January 27, 2011
Is it possible to reconcile the conflicting imperatives of respect for cultural diversity and sustained democratic legitimacy? So asks Cecile Laborde in From Constitutional to Civic Patriotism. His purpose is to assess whether constitutional patriotism succeeds in reconciling democratic legitimacy and cultural diversity. He says that although he is in broad sympathy with the constitutional patriotic project, he argues that the strategy of the relative insulation of politics from culture that it pursues – at least in its ‘neutralist’ version – is self-defeating.
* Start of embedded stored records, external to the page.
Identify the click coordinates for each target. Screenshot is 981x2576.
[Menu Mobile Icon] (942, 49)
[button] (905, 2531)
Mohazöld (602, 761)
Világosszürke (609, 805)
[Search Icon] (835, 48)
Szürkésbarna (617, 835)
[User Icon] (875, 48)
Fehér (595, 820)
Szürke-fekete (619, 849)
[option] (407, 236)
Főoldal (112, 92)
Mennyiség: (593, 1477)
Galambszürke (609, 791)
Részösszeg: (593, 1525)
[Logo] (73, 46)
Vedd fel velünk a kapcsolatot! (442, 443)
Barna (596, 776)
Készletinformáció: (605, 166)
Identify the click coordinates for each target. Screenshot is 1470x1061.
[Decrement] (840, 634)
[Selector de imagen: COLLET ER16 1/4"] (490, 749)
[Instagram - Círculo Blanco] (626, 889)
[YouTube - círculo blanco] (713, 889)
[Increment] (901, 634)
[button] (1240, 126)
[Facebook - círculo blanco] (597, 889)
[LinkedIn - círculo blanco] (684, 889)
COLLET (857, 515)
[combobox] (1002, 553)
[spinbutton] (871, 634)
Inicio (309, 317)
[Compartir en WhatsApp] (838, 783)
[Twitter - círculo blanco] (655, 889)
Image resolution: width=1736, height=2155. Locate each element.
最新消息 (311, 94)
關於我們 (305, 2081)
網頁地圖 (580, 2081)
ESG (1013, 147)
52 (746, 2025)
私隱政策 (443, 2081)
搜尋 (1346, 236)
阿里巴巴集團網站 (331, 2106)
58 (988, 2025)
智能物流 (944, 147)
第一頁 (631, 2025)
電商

It turns out to be deficient on the ground of legitimacy – a familiar criticism of constitutional patriotism – but also of inclusiveness – a less common and more damaging criticism. This is because constitutional patriotism fails to take seriously the need for cultural mediations between citizens and their institutions. This need, I suggest, is better accommodated by a more civic form of patriotism, which recognizes the role of particularist political cultures in grounding universalist principles. Civic patriotism is both more ‘situated’ and more radical than ‘neutralist’ constitutional patriotism: it emphasizes the motivational prerequisites of democratic governance, stresses the need to preserve existing ‘co-operative ventures’, and demands that existing political cultures be democratically scrutinized and re-shaped in an inclusive direction. It promotes a mainly political identity, whose political content makes it compatible with a variety of practices and beliefs, but whose thin particularistic form justifies citizens’ commitment to specific institutions.